La période est en effet particulièrement favorable à ces négociants qui échangent les kilowatts à coups de milliers de dollars. L’électricité n’étant pas un bien stockable, le boom de la production intermittente éolienne et solaire engendre des fluctuations de prix constantes, dont il faut savoir tirer parti. De plus, les géants de l’énergie, qui souvent sont devenus fournisseurs d’électricité comme Total, ne cessent d’ajouter à leur réseau des centrales électriques ou des bornes de recharge de voitures. Autant d’actifs qu’il faut gérer, et qui nécessitent donc de nouveaux talents.

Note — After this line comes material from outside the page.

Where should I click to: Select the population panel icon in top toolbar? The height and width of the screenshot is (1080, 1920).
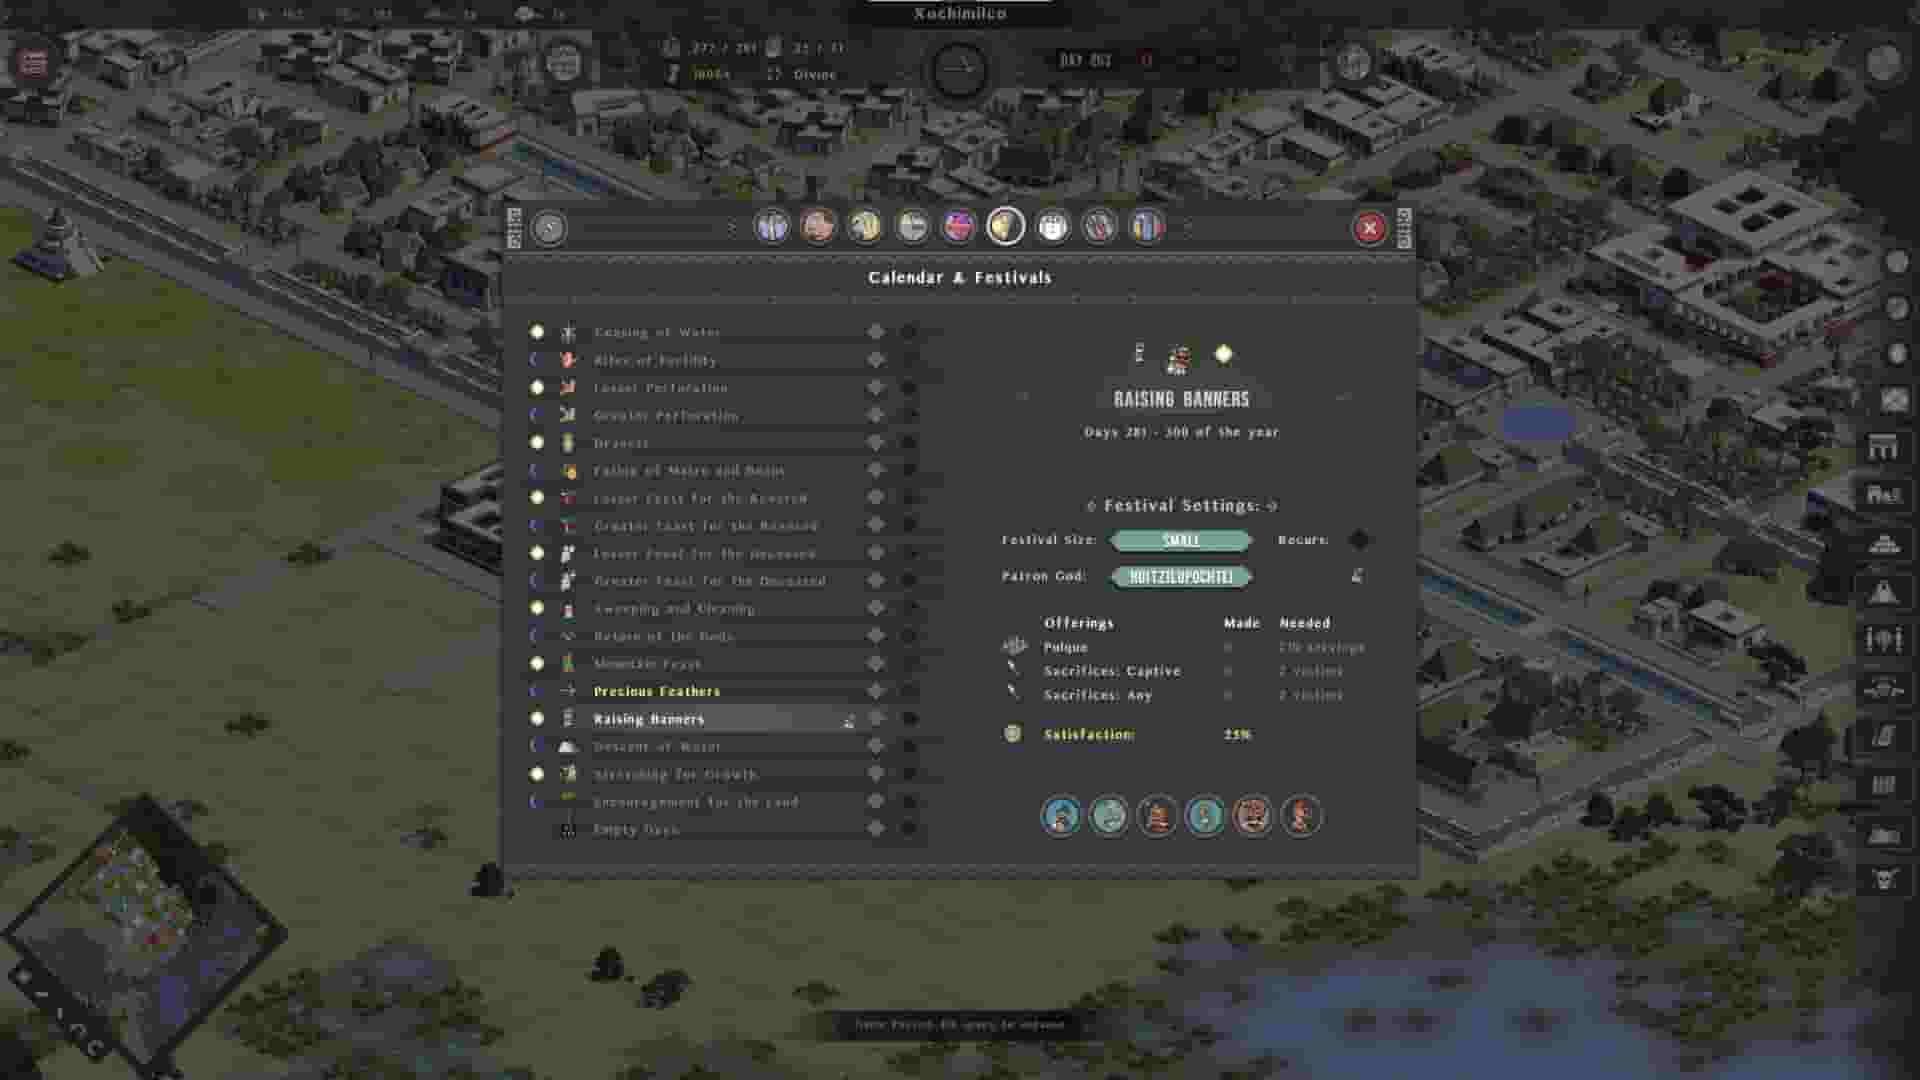(x=817, y=226)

Royal Dutch Shell est par exemple en pleine frénésie d’embauche et prévoit de dépenser jusqu’à trois milliards de dollars par an dans sa division des énergies nouvelles. La pénurie est telle que le turnover atteint un rythme étourdissant. D’après Oxwich Search, un cabinet spécialiste du trading en énergie, plus de négociant·es en électricité ont changé d’emploi en 2020 qu’au cours des trois dernières années combinées.

Évidemment, qui dit pénurie dit salaire en hausse. Selon les recruteurs, la grande majorité des traders en électricité ont des rémunérations à six chiffres, du même acabit que celles des développeurs web chez Google. «Pour la crème de la crème, la compensation pour un changement d’emploi se situe entre 2 et 3 millions de dollars», rapporte Bloomberg.

8.744 térawatts-heures

Si on s’arrache autant ces talents, c’est que le job de trader en énergie est bien plus complexe que celui de négociant en pétrole, métaux ou matières agricoles. Il faut suivre une quantité faramineuse de données, comme celles des centrales à combustibles fossiles immédiatement disponibles ou les bulletins météo (qui influent sur la demande et la production d’énergie renouvelable). Ces traders opèrent ainsi souvent sur plusieurs marchés à la fois.

Si les compétences habituelles en mathématiques ou ingénierie sont utiles, les recruteurs recherchent aussi de plus en plus de candidat·es ayant des compétences en programmation. «Les marchés de l’énergie sont si complexes que pour les comprendre, il faut construire de grosses machines», explique Stefan Wieler, responsable de l’analyse du marché de l’énergie chez Axpo Holding AG, une entreprise suisse. «C’est très gourmand en données, en code et en temps».